Ante la inminencia de las elecciones presidenciales, se ha desatado una intensa especulación sobre aquello que podría cambiar las tendencias que muestran las encuestas. Para muchos, la respuesta estaría en la negativa del candidato que lidera las intenciones de voto a participar en debates públicos. Así, la propaganda de algunos institutos políticos y de sus aliados, y la tinta de algunos articulistas se han volcado en sacar provecho de la negativa de Bukele a debatir públicamente. En el fondo, creen que un desliz o una equivocación en un debate puede provocar una derrota y unas buenas respuestas garantizan la victoria, y que la inasistencia juega en contra del candidato que toma esa decisión. Sin embargo, la ciencia política señala que una cosa es la importancia que se le atribuya a los debates y otra su peso real para definir los resultados electorales.

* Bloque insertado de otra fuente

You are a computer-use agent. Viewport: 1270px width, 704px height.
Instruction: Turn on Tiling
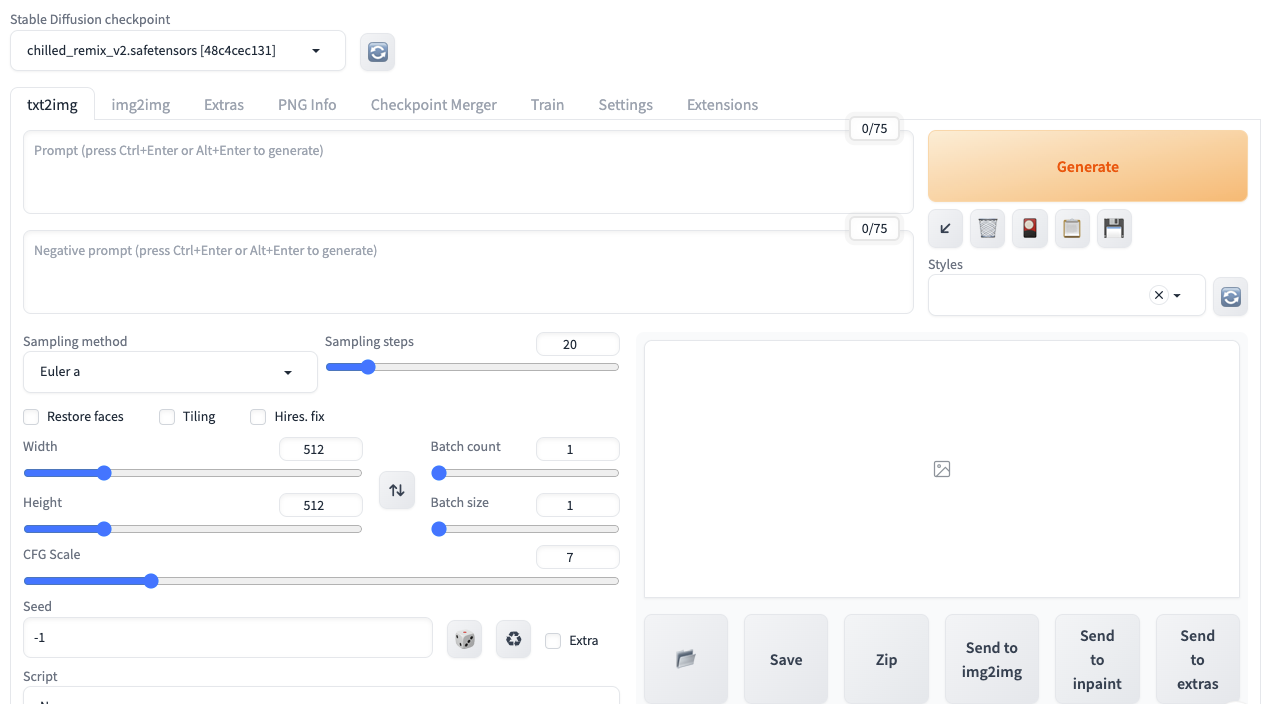(x=167, y=417)
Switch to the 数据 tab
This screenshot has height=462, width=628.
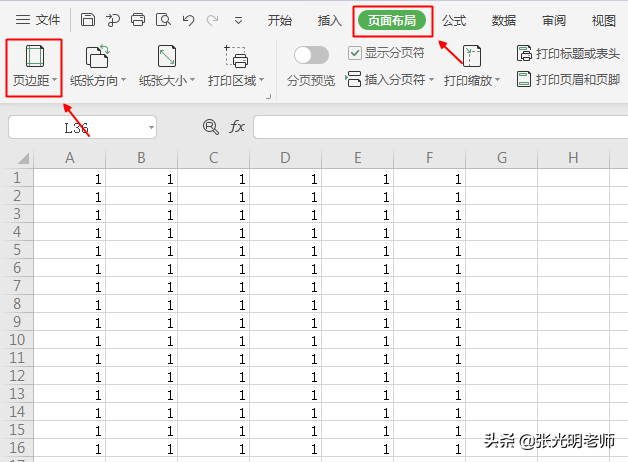coord(504,20)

Indudablemente, los debates públicos contribuyen al ejercicio del derecho a la información y a la reflexión antes del sufragio. Son tan importantes en un proceso electoral que el pensador Amartya Sen afirma que “la fuerza y el alcance de las elecciones dependen en gran medida de la posibilidad del debate público abierto”. El filósofo estadounidense John Rawls los llamó “el ejercicio de la razón pública”. Miles de años antes, el gran orador y político ateniense Pericles, en el año 431 a.C., sostuvo que el debate no es lo que perjudica la acción; por el contrario, lo que la daña es no dejarse instruir por la discusión antes de llevar a cabo lo que se pretende hacer. Hoy en día, la mayoría de las opiniones coinciden en que los debates enriquecen el ejercicio democrático. Pero de ahí a creer que el desempeño en un debate sea decisivo para los resultados electorales hay un salto demasiado grande.
Los académicos James Stimson, Robert Erikson y Christopher Wlezien, luego de analizar las campañas presidenciales estadounidenses del período 1952-2008, concluyeron que, exceptuando la elección presidencial de 1976 entre Jimmy Carter y Gerald Ford, ningún debate produjo un cambio sustancial en la decisión del electorado. La práctica política en el resto del mundo no contradice ese hallazgo: diversos candidatos que en su momento lideraron las intenciones de voto no aceptaron debatir con sus contrincantes. Valgan tres ejemplos latinoamericanos. El hoy presidente mexicano Andrés Manuel López Obrador se negó a participar en más debates de los que exigía la ley electoral, lo que le costó un aluvión de críticas y quedar fuera de los reflectores mediáticos en los momentos más intensos de la campaña. En 1999, se interrumpió la tradición uruguaya de debates presidenciales cuando Jorge Batlle, quien lideraba en las encuestas, se negó a debatir con Tabaré Vázquez. Las críticas fueron infinitas, pero Batlle ganó. Cinco años más tarde, Tabaré Vázquez se negó a participar en debates y terminó ganando las elecciones el 1 de marzo de 2005.
Sí, los debates públicos son importantes, pero no porque puedan cambiar los resultados de una elección ni porque sean una forma de legitimarlas, sino porque abonan a la transparencia y a los procesos ciudadanos de reflexión y decisión, cuestiones clave para el fortalecimiento de la democracia. En este sentido, de cara a su desempeño en las urnas, un candidato no tendría nada que temer tanto si decide participar en un debate público como si se abstiene de hacerlo. Más bien, lo que mostraría dicha decisión es cuánto importa para él el intercambio de ideas, el diálogo.